Figure 4 Calculating Gender Bias through Cosine Similarity

The results in Figure 5 indicate that females are less likely to be associated with ability in songs, although this bias has decreased, it still exists.

Figure 5 Gender Bias in Lyrics

3. The Prevalence of Two Hypotheses about COVID-19 Origins in News Media

Prevalence in news media of two competing hypotheses about COVID-19 origins[5]

The article by Rozado et al. (2021) studies the prevalence of two competing hypotheses regarding the origins of COVID-19 (natural emergence hypothesis and lab leak hypothesis) in news reporting. The authors first track the frequency evolution of different COVID-related keywords over time, finding that throughout most of 2020, the natural emergence hypothesis was favored in news media content; starting from May 2021, the prevalence of the lab leak hypothesis in media discourse significantly increased.

To illustrate the relationship between the two hypotheses and COVID-19, the authors used word embedding models to calculate the cosine similarity between natural emergence-related phrases and lab leak-related phrases with COVID and coronavirus (as shown in Figure 6).

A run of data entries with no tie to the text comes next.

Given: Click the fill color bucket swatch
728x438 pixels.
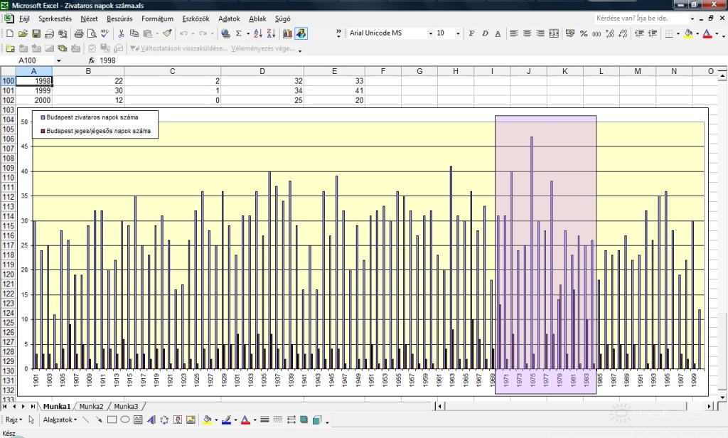Looking at the screenshot, I should point(687,33).
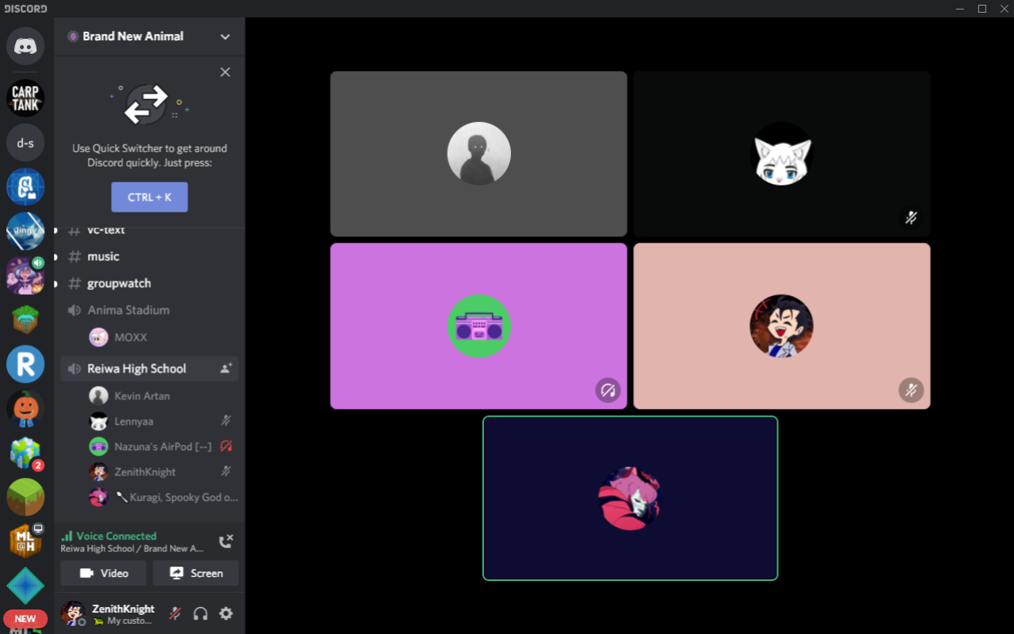Open the Discord Home button
1014x634 pixels.
(x=25, y=46)
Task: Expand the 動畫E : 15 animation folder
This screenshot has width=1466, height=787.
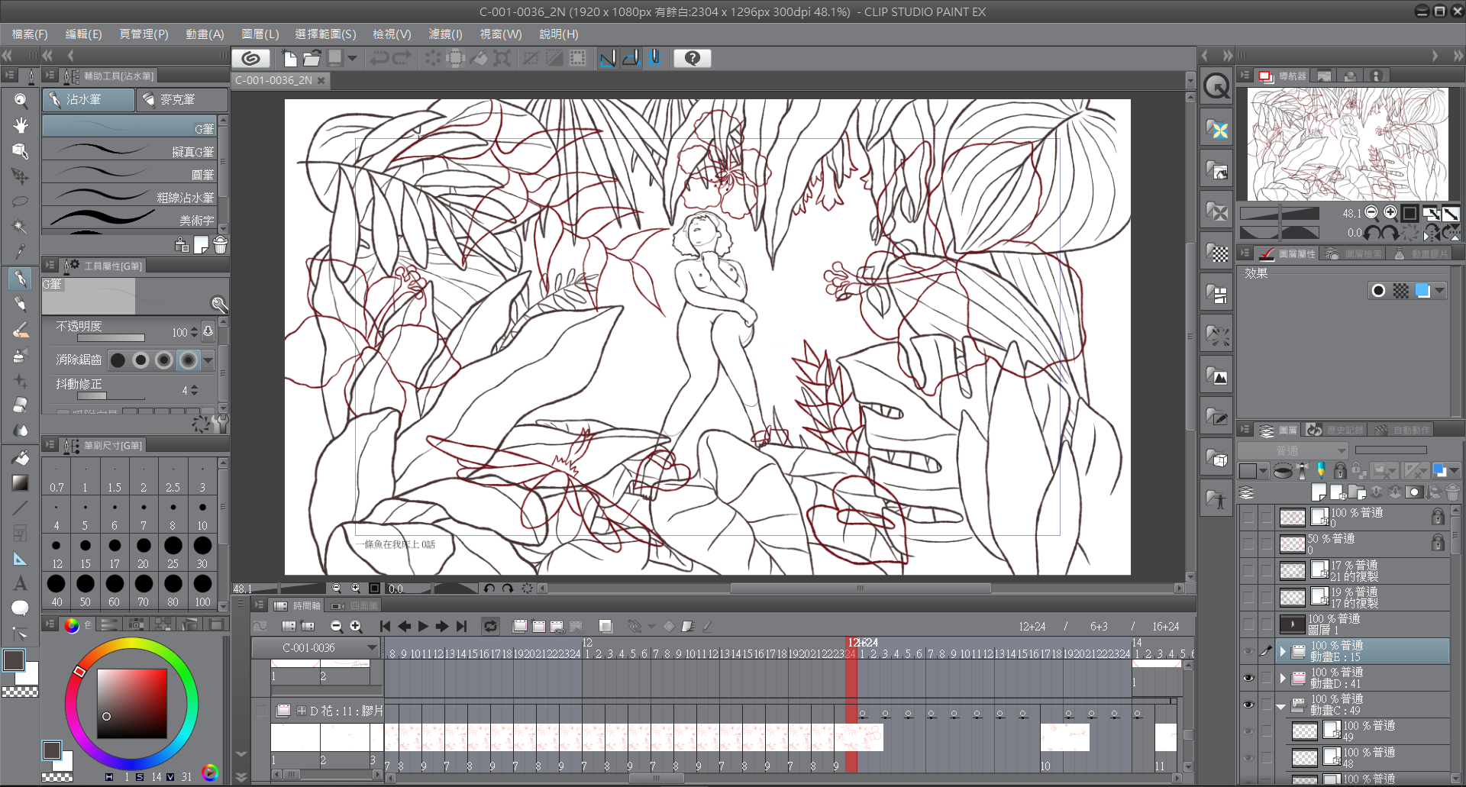Action: click(1283, 651)
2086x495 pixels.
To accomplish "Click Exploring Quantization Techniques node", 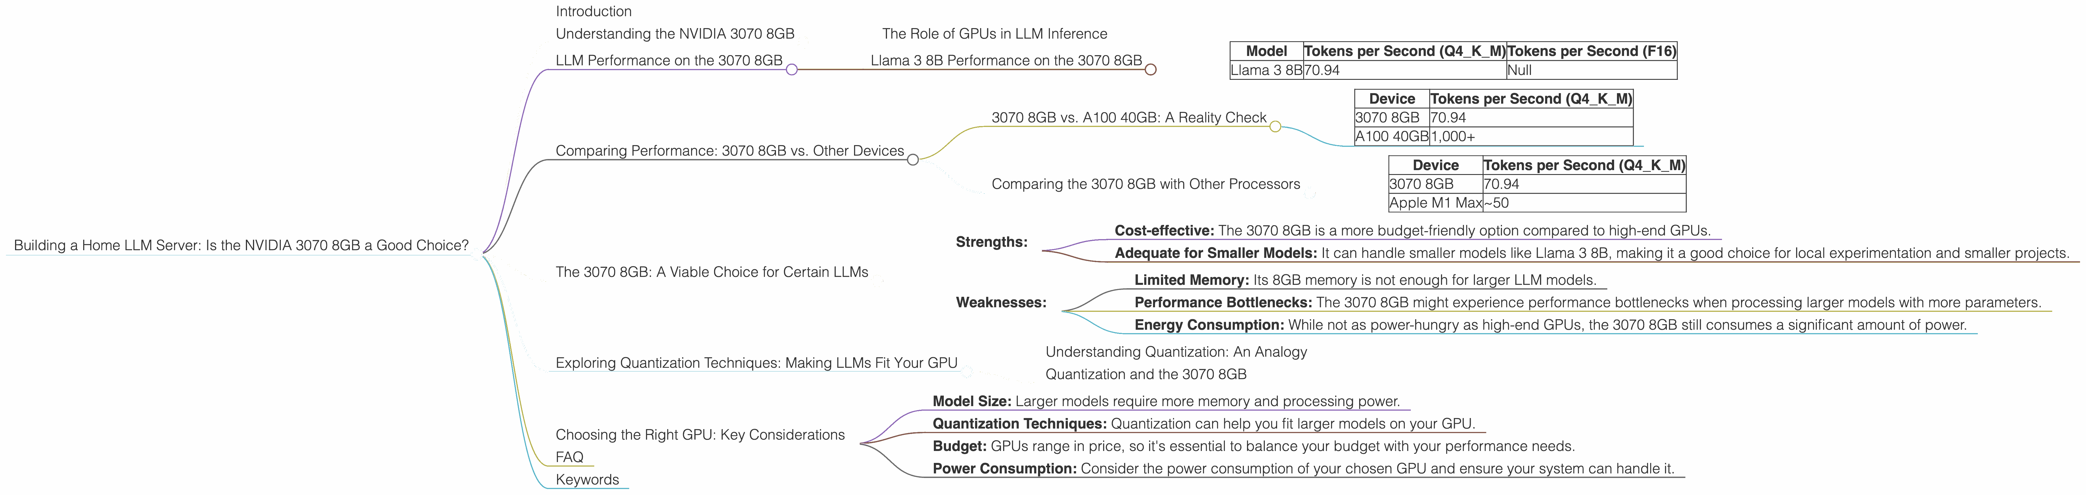I will coord(756,363).
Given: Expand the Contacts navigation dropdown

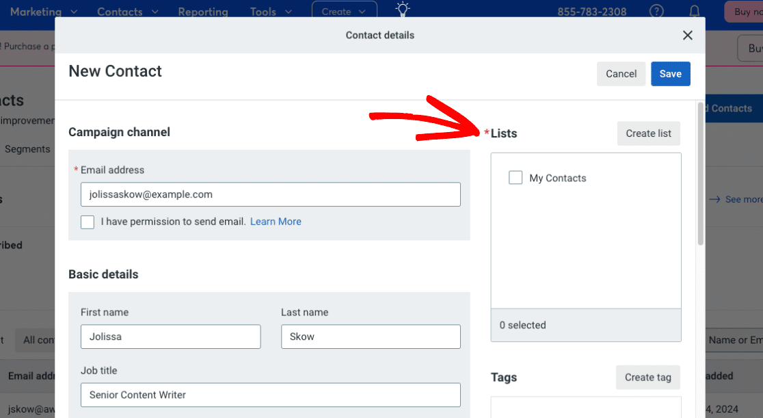Looking at the screenshot, I should coord(127,11).
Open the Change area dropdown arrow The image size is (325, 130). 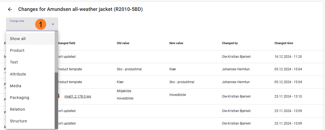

From the first row, it can be seen that the association between COVID-19 and natural emergence-related words such as pangolins, civets, bats, and seafood markets was most prominent in February 2020, followed by a decline and fluctuations; from the second row’s first two graphs, it can be seen that the association between COVID-19 and “lab leak” related words significantly increased starting in May 2021, with previous peaks as well. Thus, word embedding more intricately depicts the changing relationships between COVID-19 and the two hypotheses in news reporting over time.

Figure 6 Cosine Similarity of Two Origin-Related Phrases with COVID-19-Related Words

Word embedding methods can efficiently and automatically process large-scale text data, extracting features based on the inherent distribution patterns of the text, thereby reducing reliance on subjective judgment processes and resulting in more objective outcomes. The geometric relationships between word vectors can largely explain the real relationships between words and concepts, enabling in-depth exploration of cultural information across time and cultures.

However, word embedding depends on the volume of the corpus, requiring training on relatively large corpora for effective model training. For small-scale text corpora, the training results of the model are limited. Additionally, word embedding cannot automatically identify the most important dimensions for a given semantic system or social process, so the choice of analysis dimensions should be based on theoretical considerations. Moreover, analyzing Chinese texts requires prior “word segmentation”; for certain specific domains, such as specialized academic articles or classical literature, the content and structure of the text differ significantly from standard training corpora, making word segmentation face certain difficulties, thus affecting model training outcomes.